Veno-venous extracorporeal membrane oxygenation (VV-ECMO) for life-threatening isolated pulmonary anti-GBM disease.

Anti-glomerular basement membrane disease (anti-GBM disease) associated with renal and lung lesions has a poor prognosis. Diffuse alveolar hemorrhage (DAH) is a complication that worsens anti-GBM disease prognosis. We report a rescue case using veno-venous extracorporeal membrane oxygenation (VV-ECMO) for diffuse alveolar hemorrhage due to isolated pulmonary anti-GBM disease; a rare anti-GBM syndrome. A 30-year-old Japanese female with no past medical history. Presented with acute hypoxemic respiratory failure requiring mechanical ventilation. Progressive deterioration and refractory hypoxemia prompted therapy with VV-ECMO. Serum anti-GBM antibody confirmed the diagnosis of anti-GBM disease. Multi-modal systemic therapy with pulse-dosed methylprednisolone, plasma exchange, and rituximab resulted in significant clinical improvement.
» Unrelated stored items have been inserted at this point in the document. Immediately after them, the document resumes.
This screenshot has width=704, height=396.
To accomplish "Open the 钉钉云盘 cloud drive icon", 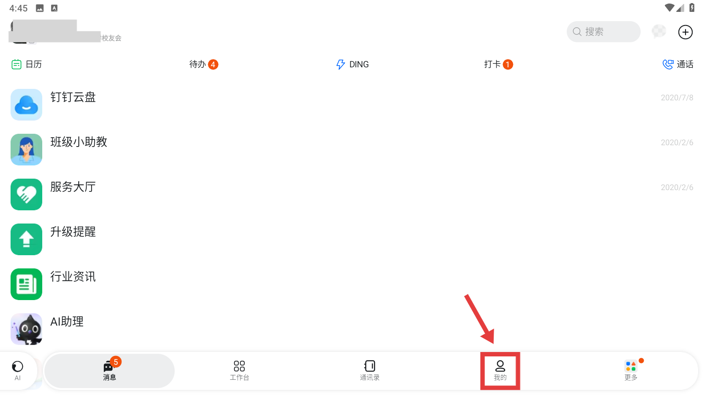I will pyautogui.click(x=26, y=105).
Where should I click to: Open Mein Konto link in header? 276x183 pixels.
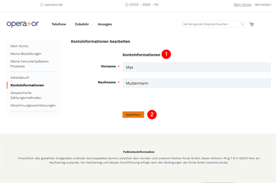coord(242,5)
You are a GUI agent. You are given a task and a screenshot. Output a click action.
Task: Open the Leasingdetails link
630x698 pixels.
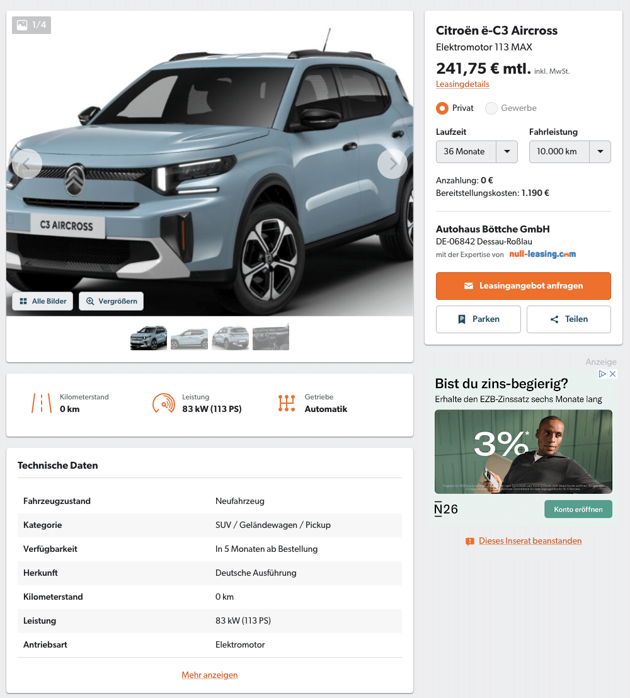pos(462,84)
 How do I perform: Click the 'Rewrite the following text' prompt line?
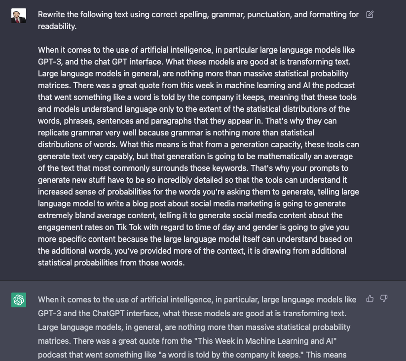click(x=198, y=14)
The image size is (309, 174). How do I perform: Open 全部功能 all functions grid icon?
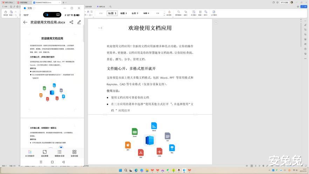tap(74, 153)
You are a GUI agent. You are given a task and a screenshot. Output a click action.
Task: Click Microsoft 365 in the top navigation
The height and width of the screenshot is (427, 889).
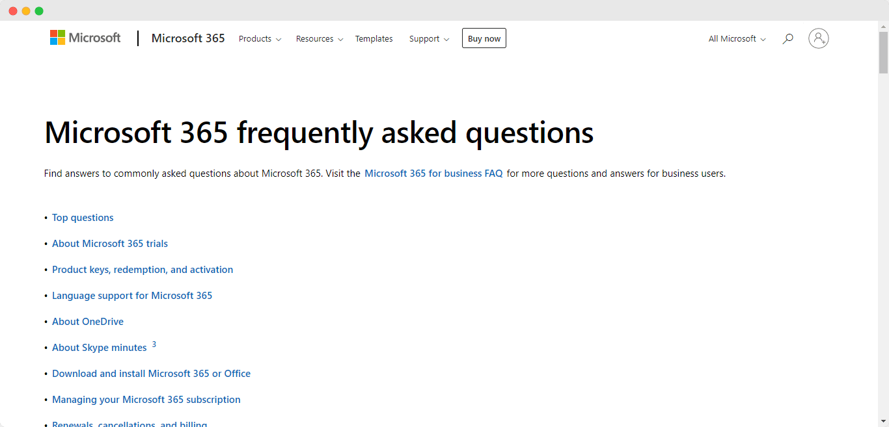coord(187,38)
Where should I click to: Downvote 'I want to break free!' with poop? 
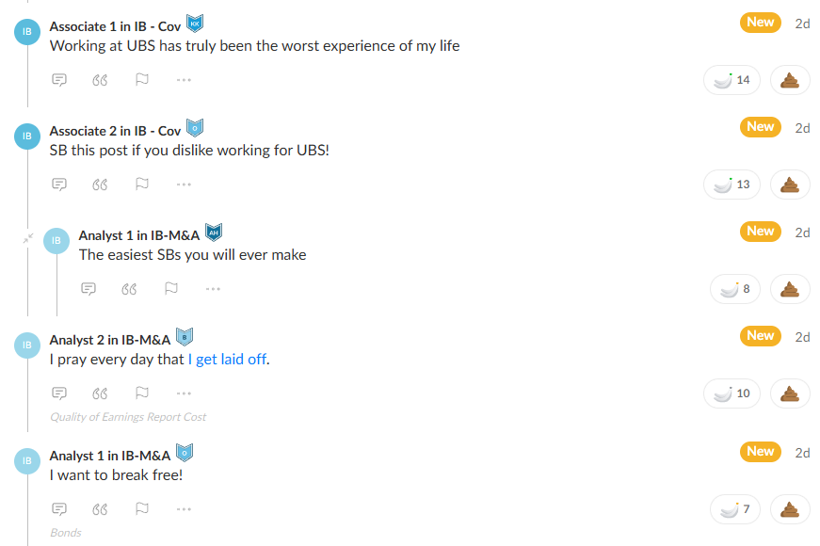[x=790, y=509]
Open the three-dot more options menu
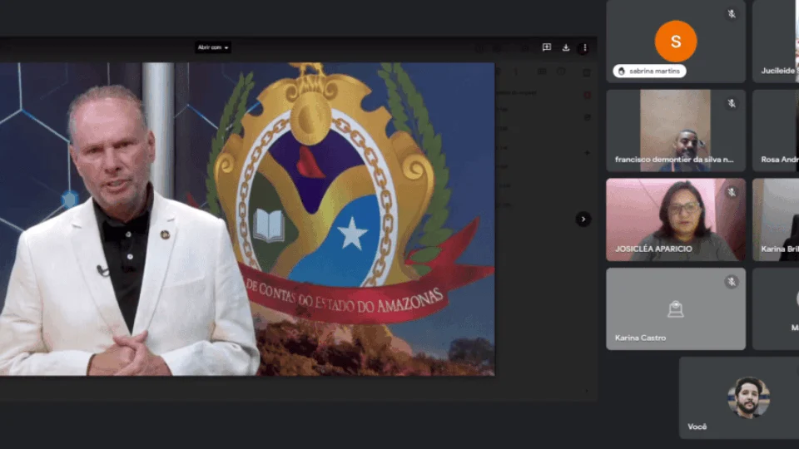Image resolution: width=799 pixels, height=449 pixels. (x=584, y=47)
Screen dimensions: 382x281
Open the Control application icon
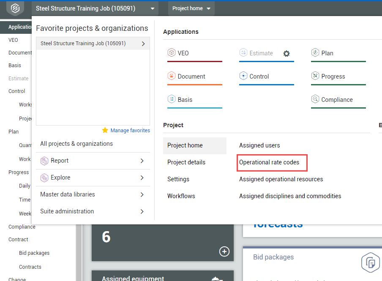pos(243,76)
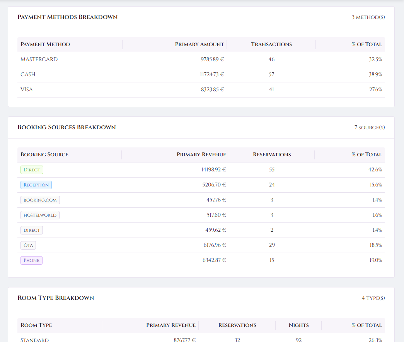404x342 pixels.
Task: Sort booking sources by Reservations header
Action: pos(272,155)
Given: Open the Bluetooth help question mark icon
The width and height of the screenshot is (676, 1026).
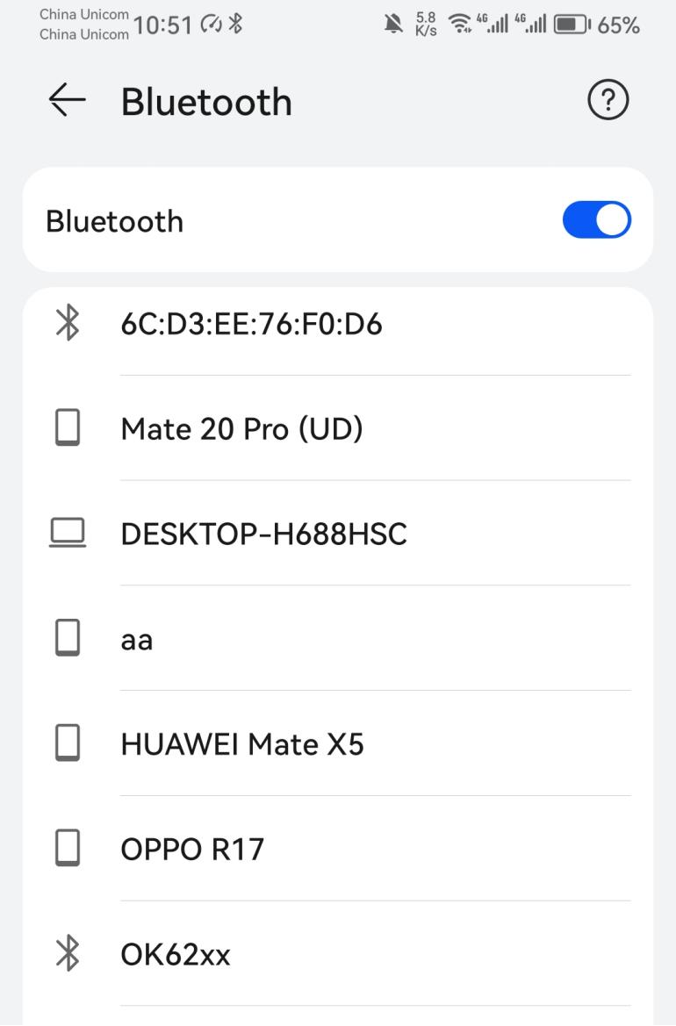Looking at the screenshot, I should coord(608,101).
VV-ECMO for 10 days was uncomplicated. Renal replacement therapy was not required. The patient was extubated on day 18 and discharged from the hospital after 45 days. VV-ECMO supportive therapy for DAH with refractory respiratory failure was demonstrated to be effective pending definitive diagnostic and therapeutic management in this case of isolated pulmonary anti-GBM disease.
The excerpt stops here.